Phoebe’s life is going well. She has her two best friends, she’s about to start her last year of high school, and she’s seriously in the running (ha!) for a track scholarship to her first choice of university. Then her mother drops the bombshell that she’s getting married. And they’re moving to Greece. Suddenly she has to deal with living in a new country, an evil stepsister, starting a new school, a stepfather who’s the principal, making new friends, figuring out what’s up with the really cute guy who keeps blowing hot and cold, and…magic?
It turns out that everyone who lives on the island of Serfopoula is descended from the ancient gods, and they come complete with magic powers. Which makes it extremely unfair when Phoebe gets targeted because she isn’t a descendant and can’t do magic. Now she has to make the track team and prepare for the big meet while avoiding all of the nasty magical practical jokes that keep getting played on her. And pacify her old friends who think she’s hiding things from them. And find out who’s trying to reveal the secret of Serfopoula. Too bad she can’t run away from her problems–shed be good at that.
This is a fairly standard teen book–a parent’s remarriage and fitting into a new place and family; starting a new school, complete with outsider new best friends, a cute guy who seems mean at first and his evil witch of a popular, gorgeous girlfriend; growing apart from old friends; preparing for the transition from high school to university; an intense obsession with a particular hobby. The plot is highly predictable, with Phoebe learning she too is the descendant of a god, that Griffin has a reason for being rude, that it’s okay to not go to the same university as her old friends the way they’ve been planning for years. That said, it’s a fairly solid example of the type. All of the problems included are known as teen problems for a reason–because they happen. Phoebe’s obsession with running gets a little tedious from all of the repetition, but it’s realistic enough for a person with one overriding hobby. After all, I picked this book up because I like mythology.
“Phoebe,” she says, her voice full of girlish excitement, “there’s someone I want you to meet.”
My heart plummets. I suddenly have a very bad feeling about what she’s going to say. All the signs are there: blushes, smiles, and a male hand. But still, I shouldn’t jump to conclusions. I mean, Mom’s just not the type to date. She’s . . . Mom.

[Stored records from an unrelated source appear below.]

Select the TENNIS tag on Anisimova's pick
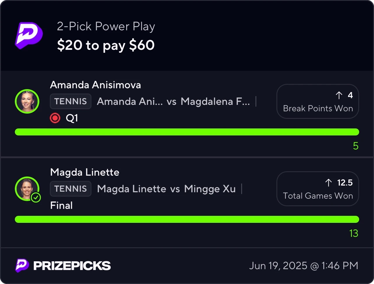Image resolution: width=374 pixels, height=284 pixels. (x=71, y=101)
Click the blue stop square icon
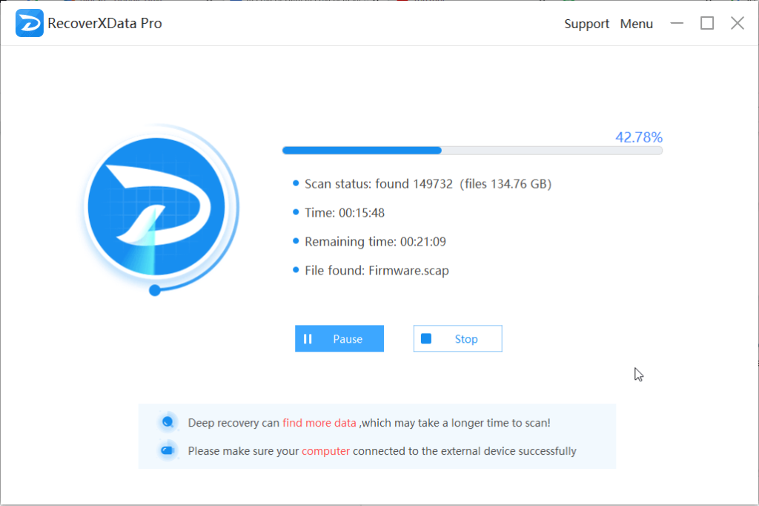The image size is (759, 506). tap(426, 338)
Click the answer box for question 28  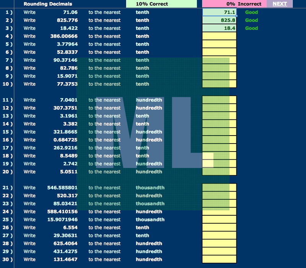219,244
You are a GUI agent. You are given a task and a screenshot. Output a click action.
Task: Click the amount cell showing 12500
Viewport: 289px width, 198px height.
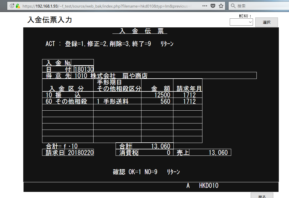pos(157,95)
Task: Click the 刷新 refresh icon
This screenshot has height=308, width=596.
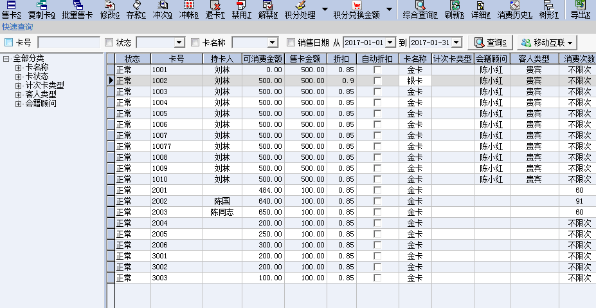Action: pos(455,9)
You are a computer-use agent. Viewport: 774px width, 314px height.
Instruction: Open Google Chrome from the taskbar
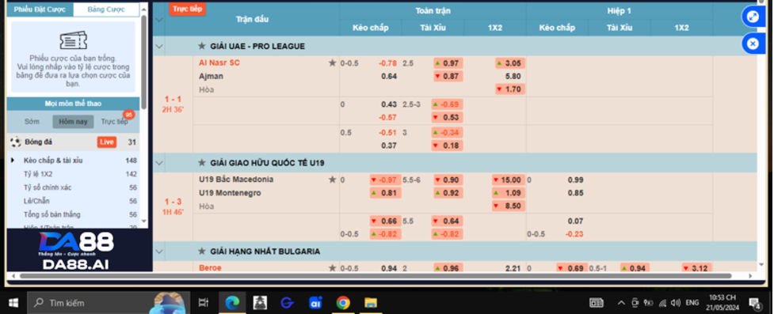[343, 302]
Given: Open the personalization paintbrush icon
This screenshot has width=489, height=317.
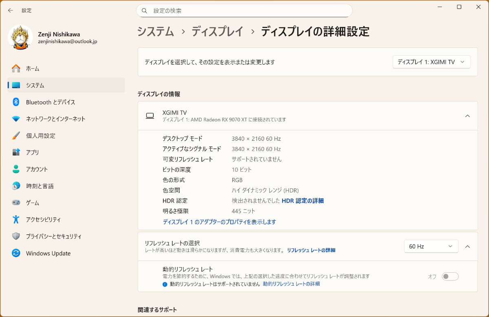Looking at the screenshot, I should pos(16,136).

She spends her Friday nights either watching movies with me or poring over client files from her therapy practice. All she cares about are me and her work. In that order. She doesn’t have time for guys.
The guy connected to the male hand steps to Mom’s side.
“This is Damian.”
He’s not a bad looking guy, if you like the older type with dark hair that’s salt-and-peppering at the temples. His skin is tan, making his smile much brighter in contrast. In fact, he looks like a nice guy. So really, I would probably like him if not for the fact that he’s glued to my mom’s side.
“He and I are . . .” Mom giggles—actually giggles! “We’re going to be married.”
“What?” I demand.
“A pleasure to meet you, Phoebe,” Damian says with a subtle accent, releasing Mom’s hand and reaching out to shake mine.
I stare at his hand.
This can’t be happening. I mean, I want to see Mom happy and all, but how can she go off to Greece and come back six days later with a fiancé? How mature is that?
“You’re what?” I repeat.
When he sees I’m not about to shake hands, Damian puts his arm around Mom’s shoulder. She practically melts into his side.
“We’re getting married,” she says again, bubbling over with excitement. “The wedding will be in Greece in December, but we’re having a civil ceremony at City Hall next weekend so Aunt Megan and Yia Yia Minta can be there.”
“Next weekend?” I am so shocked I almost don’t realize the bigger implication. “Wait. How can you get married out of the country in December? I’ll be in school.”
Mom slips her arm around Damian’s waist, like she needs to get even closer to him. Next she’ll be sliding her hand into the back pocket of his pants. No girl should have to watch her mother revert to teenage behavior.
“That’s the most exciting part,” Mom says, her voice edging on near-hysteria with excitement. I know instantly that I’m not going to like what she says. “We’re moving to Greece.”